---------- Provided entries ----------

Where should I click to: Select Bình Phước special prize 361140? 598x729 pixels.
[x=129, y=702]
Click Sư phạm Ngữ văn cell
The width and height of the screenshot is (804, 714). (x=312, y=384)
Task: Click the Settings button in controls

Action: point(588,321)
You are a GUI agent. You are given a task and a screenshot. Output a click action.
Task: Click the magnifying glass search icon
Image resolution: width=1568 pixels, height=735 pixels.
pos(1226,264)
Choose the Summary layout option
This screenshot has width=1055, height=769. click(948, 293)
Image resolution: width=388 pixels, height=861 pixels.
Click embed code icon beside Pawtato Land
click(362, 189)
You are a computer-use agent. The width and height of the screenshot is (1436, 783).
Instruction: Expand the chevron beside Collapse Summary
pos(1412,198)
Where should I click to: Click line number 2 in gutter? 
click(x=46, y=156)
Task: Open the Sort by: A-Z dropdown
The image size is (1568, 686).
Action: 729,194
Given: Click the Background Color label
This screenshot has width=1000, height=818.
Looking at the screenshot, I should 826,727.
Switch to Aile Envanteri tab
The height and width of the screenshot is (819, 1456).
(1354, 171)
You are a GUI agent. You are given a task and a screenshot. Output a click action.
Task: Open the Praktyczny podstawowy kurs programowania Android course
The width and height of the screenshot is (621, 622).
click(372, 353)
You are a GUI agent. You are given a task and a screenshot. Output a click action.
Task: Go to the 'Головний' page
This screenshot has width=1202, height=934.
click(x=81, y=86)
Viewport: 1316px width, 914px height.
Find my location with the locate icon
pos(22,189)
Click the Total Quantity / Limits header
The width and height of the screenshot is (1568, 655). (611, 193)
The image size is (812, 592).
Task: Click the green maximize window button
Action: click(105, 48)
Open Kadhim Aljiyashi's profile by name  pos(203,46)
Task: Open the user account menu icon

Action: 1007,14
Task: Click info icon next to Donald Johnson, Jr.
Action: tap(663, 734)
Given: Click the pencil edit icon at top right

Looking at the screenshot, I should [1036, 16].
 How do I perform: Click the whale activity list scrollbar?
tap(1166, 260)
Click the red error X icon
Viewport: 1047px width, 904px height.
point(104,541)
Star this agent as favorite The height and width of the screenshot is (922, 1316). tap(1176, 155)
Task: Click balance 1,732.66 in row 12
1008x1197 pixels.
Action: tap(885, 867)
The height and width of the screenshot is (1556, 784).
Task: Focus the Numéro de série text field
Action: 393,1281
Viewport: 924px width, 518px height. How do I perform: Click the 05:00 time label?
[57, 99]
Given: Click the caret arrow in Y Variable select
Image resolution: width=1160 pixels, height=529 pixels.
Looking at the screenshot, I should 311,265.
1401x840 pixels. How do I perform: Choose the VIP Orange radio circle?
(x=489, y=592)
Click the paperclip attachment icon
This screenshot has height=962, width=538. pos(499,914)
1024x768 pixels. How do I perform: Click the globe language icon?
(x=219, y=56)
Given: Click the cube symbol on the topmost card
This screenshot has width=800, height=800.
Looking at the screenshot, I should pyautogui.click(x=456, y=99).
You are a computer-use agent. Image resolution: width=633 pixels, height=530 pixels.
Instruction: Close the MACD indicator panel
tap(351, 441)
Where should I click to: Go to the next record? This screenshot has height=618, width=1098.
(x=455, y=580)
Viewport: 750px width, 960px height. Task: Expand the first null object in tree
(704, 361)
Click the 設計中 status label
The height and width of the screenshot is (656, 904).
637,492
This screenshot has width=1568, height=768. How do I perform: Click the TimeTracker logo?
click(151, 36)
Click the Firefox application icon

----------

Repeat the data in its entirety, exactly as written.

§ **Written response**:
Where should I click to: Select Bình Phước special prize 361140? 598x729 pixels.
[x=129, y=702]
Click Sư phạm Ngữ văn cell
The width and height of the screenshot is (804, 714). (x=312, y=384)
Task: Click the Settings button in controls

Action: point(588,321)
You are a GUI agent. You are given a task and a screenshot. Output a click action.
Task: Click the magnifying glass search icon
Image resolution: width=1568 pixels, height=735 pixels.
pos(1226,264)
Choose the Summary layout option
This screenshot has width=1055, height=769. click(948, 293)
Image resolution: width=388 pixels, height=861 pixels.
Click embed code icon beside Pawtato Land
click(362, 189)
You are a computer-use agent. The width and height of the screenshot is (1436, 783).
Instruction: Expand the chevron beside Collapse Summary
pos(1412,198)
Where should I click to: Click line number 2 in gutter? 
click(x=46, y=156)
Task: Open the Sort by: A-Z dropdown
The image size is (1568, 686).
Action: 729,194
Given: Click the Background Color label
This screenshot has width=1000, height=818.
Looking at the screenshot, I should 826,727.
Switch to Aile Envanteri tab
The height and width of the screenshot is (819, 1456).
(1354, 171)
You are a GUI agent. You are given a task and a screenshot. Output a click action.
Task: Open the Praktyczny podstawowy kurs programowania Android course
The width and height of the screenshot is (621, 622).
click(372, 353)
You are a GUI agent. You are given a task and a screenshot. Output a click action.
Task: Go to the 'Головний' page
This screenshot has width=1202, height=934.
click(x=81, y=86)
Viewport: 1316px width, 914px height.
Find my location with the locate icon
pos(22,189)
Click the Total Quantity / Limits header
The width and height of the screenshot is (1568, 655). (611, 193)
The image size is (812, 592).
Task: Click the green maximize window button
Action: click(105, 48)
Open Kadhim Aljiyashi's profile by name  pos(203,46)
Task: Open the user account menu icon

Action: 1007,14
Task: Click info icon next to Donald Johnson, Jr.
Action: tap(663, 734)
Given: Click the pencil edit icon at top right

Looking at the screenshot, I should [1036, 16].
 How do I perform: Click the whale activity list scrollbar?
tap(1166, 260)
Click the red error X icon
Viewport: 1047px width, 904px height.
point(104,541)
Star this agent as favorite The height and width of the screenshot is (922, 1316). tap(1176, 155)
Task: Click balance 1,732.66 in row 12
1008x1197 pixels.
Action: tap(885, 867)
The height and width of the screenshot is (1556, 784).
Task: Focus the Numéro de série text field
Action: 393,1281
Viewport: 924px width, 518px height. How do I perform: Click the 05:00 time label?
[57, 99]
Given: Click the caret arrow in Y Variable select
Image resolution: width=1160 pixels, height=529 pixels.
Looking at the screenshot, I should 311,265.
1401x840 pixels. How do I perform: Choose the VIP Orange radio circle?
(x=489, y=592)
Click the paperclip attachment icon
This screenshot has height=962, width=538. pos(499,914)
1024x768 pixels. How do I perform: Click the globe language icon?
(x=219, y=56)
Given: Click the cube symbol on the topmost card
This screenshot has width=800, height=800.
Looking at the screenshot, I should pyautogui.click(x=456, y=99).
You are a computer-use agent. Image resolution: width=633 pixels, height=530 pixels.
Instruction: Close the MACD indicator panel
tap(351, 441)
Where should I click to: Go to the next record? This screenshot has height=618, width=1098.
(x=455, y=580)
Viewport: 750px width, 960px height. Task: Expand the first null object in tree
(704, 361)
Click the 設計中 status label
The height and width of the screenshot is (656, 904).
637,492
This screenshot has width=1568, height=768. How do I perform: Click the TimeTracker logo?
click(151, 36)
Click the Firefox application icon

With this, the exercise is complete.